• Assignment
Repeat verbatim each line from the line with "Instruction: Sort by" to the end of the entries. Pictures do not belong in the copy.

━━━━━ Dataset content

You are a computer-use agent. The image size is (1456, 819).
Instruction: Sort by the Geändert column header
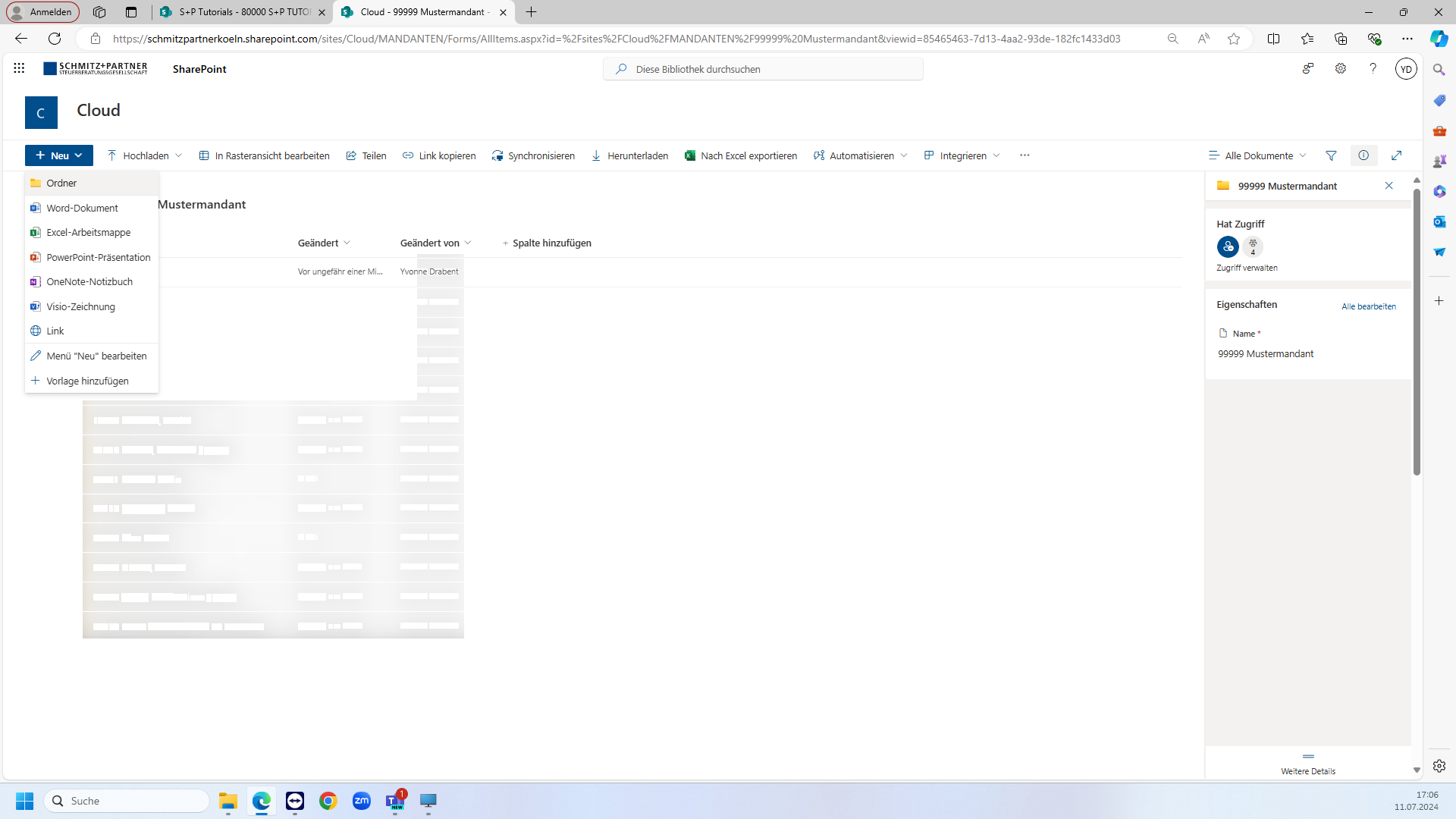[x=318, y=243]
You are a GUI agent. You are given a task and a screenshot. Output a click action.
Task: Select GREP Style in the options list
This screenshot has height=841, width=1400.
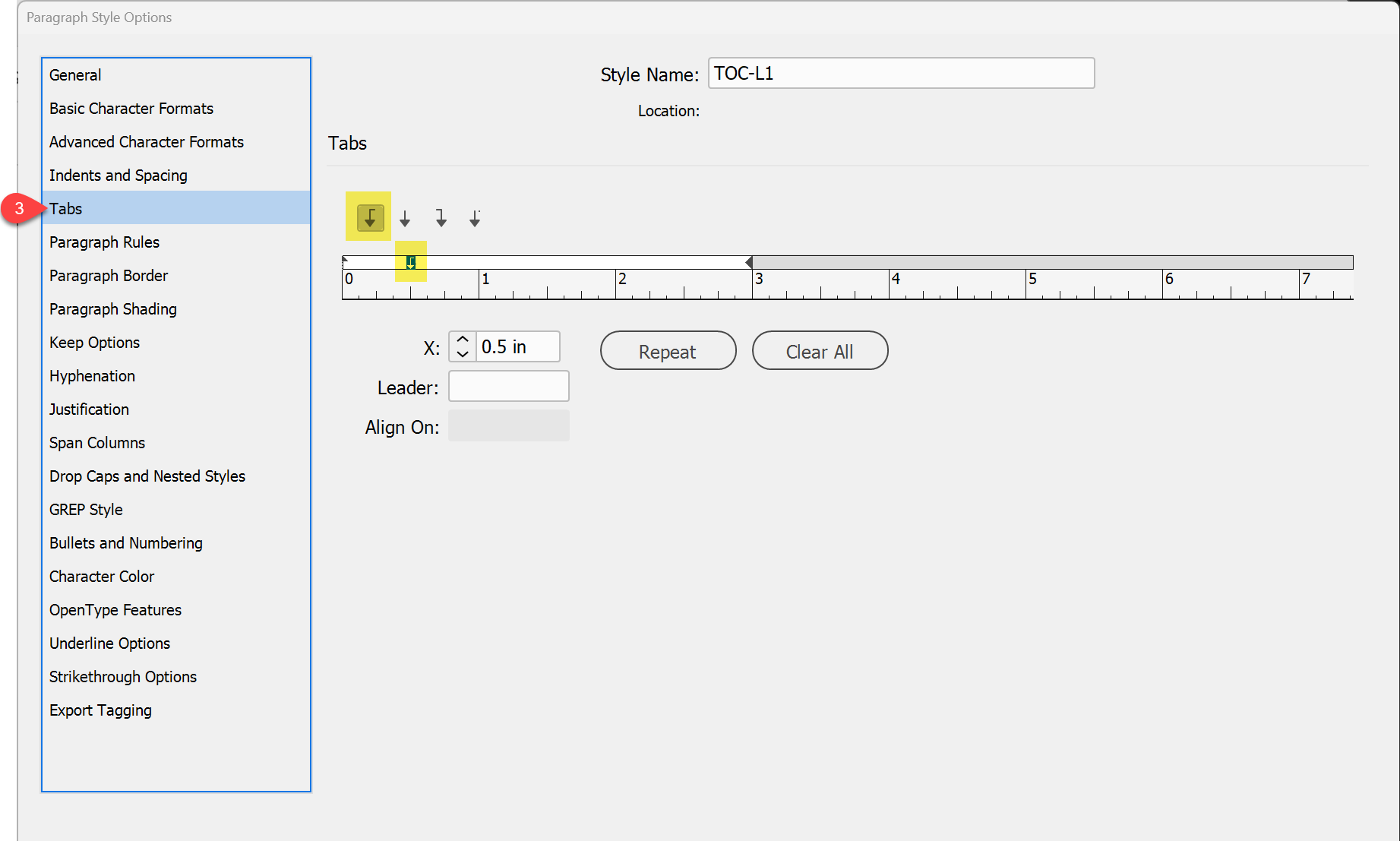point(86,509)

━━━━━━━━━━

• Problem solution
Instruction: Sort by the Geändert column header
[x=318, y=243]
You are a GUI agent. You are given a task and a screenshot. Output a click action.
Task: Select GREP Style in the options list
This screenshot has height=841, width=1400.
point(86,509)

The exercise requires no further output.